Earlier this year, 60 legal-sized largemouth bass were collected from the Kings River Arm of Table Rock Lake and surgically implanted with radio tags. They were then released back into the lake.
Bush says, besides habitat use, they hope to learn some more things about the fish…
"Those fish will also be studied to track their daily and seasonal movements around the lake to give biologists a better understanding of just overall movements of bass to help answer public inquiries and just learn more overall about the bass's behavior in the lake."
Each fish is located once per month during daylight hours. Every three months, a smaller number of the tagged fish will be tracked for a full 24-hour period to monitor daytime and nighttime movements.
Scuba surveys are also being conducted—divers go down to view the habitat structures to record what kinds of fish are using them.
If an angler catches a tagged largemouth bass, Bush hopes they’ll release it back into the lake so it can be studied further. The fish are easily recognizable since they have an antenna protruding from their abdomen. They also are marked with an orange tag near their dorsal fin…

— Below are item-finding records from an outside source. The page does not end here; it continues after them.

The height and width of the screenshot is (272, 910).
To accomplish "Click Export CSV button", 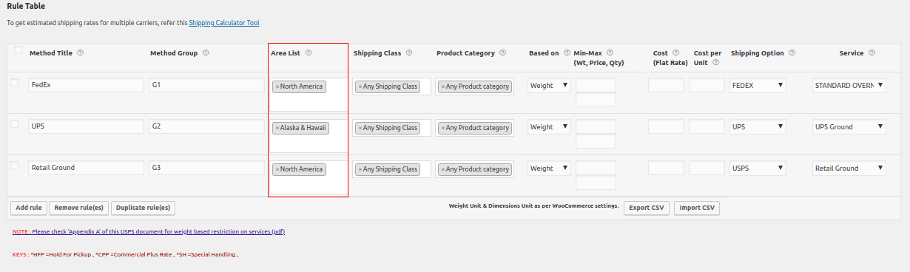I will pyautogui.click(x=646, y=208).
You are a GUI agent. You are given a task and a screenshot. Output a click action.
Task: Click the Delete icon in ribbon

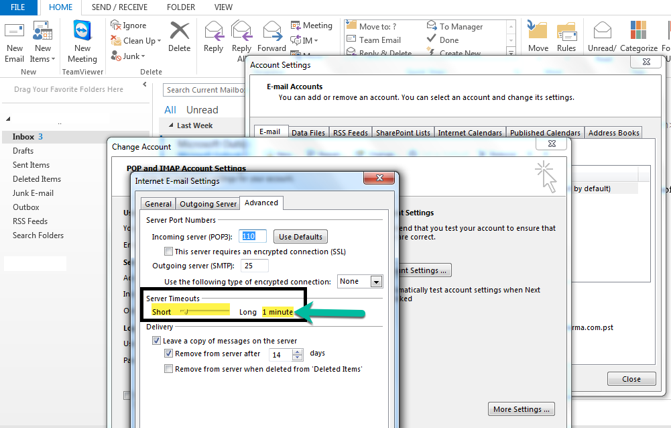click(179, 32)
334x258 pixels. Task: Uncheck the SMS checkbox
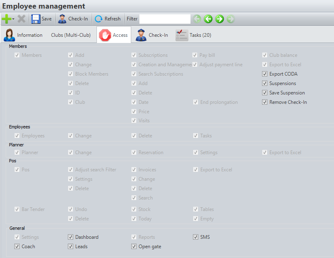pyautogui.click(x=196, y=237)
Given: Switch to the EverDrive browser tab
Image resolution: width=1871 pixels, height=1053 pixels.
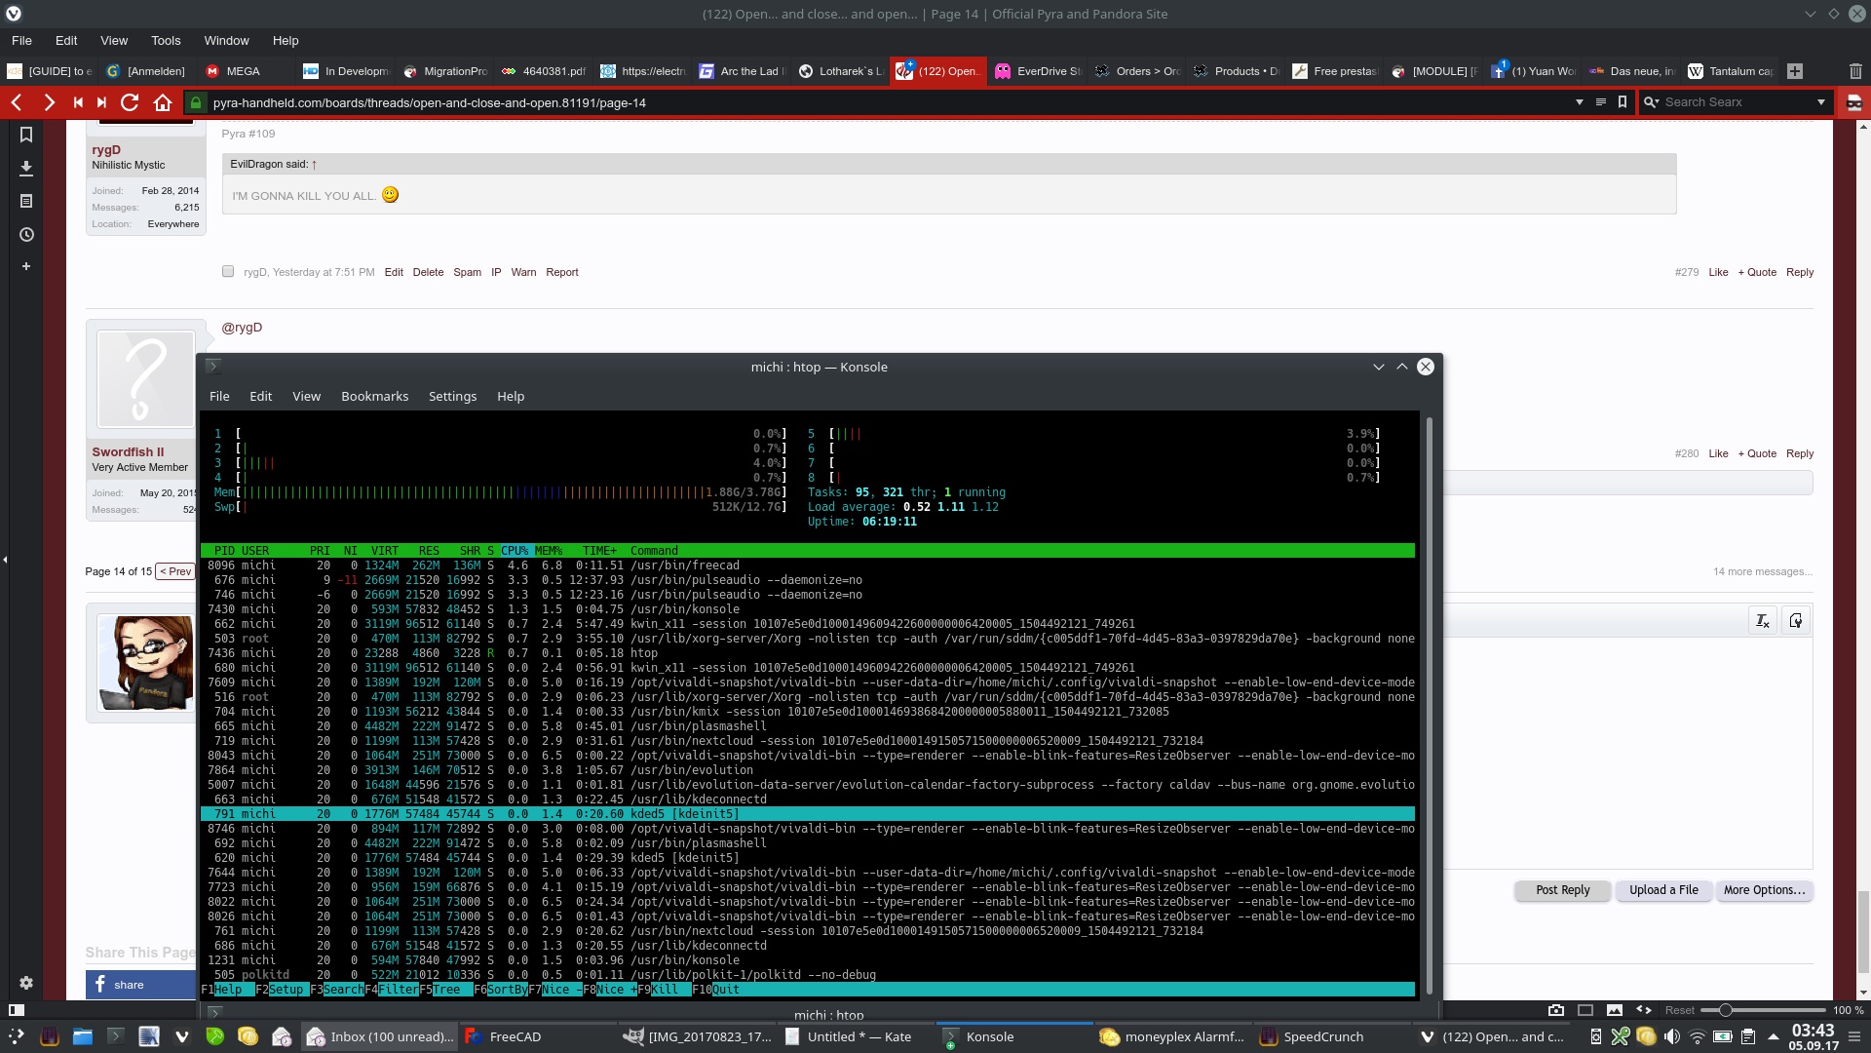Looking at the screenshot, I should (x=1039, y=71).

"That orange tag actually has a number on it, and if anglers would just call our office and give us that number and tell us where they caught the fish, how big the fish was or whether it was release or kept and where it was released, that would just provide us with a lot of information."
You can call the Conservation Department office in Branson at 334-4859.
Bush says they’ll add more habitat structures to Table Rock Lake starting in October--the Table Rock Lake National Fish Habitat Initiative runs thru 2012.
He says they don’t have much information from the radio-telemetry study to share yet, but he expects to have useful information for anglers when the study’s finished in about a year.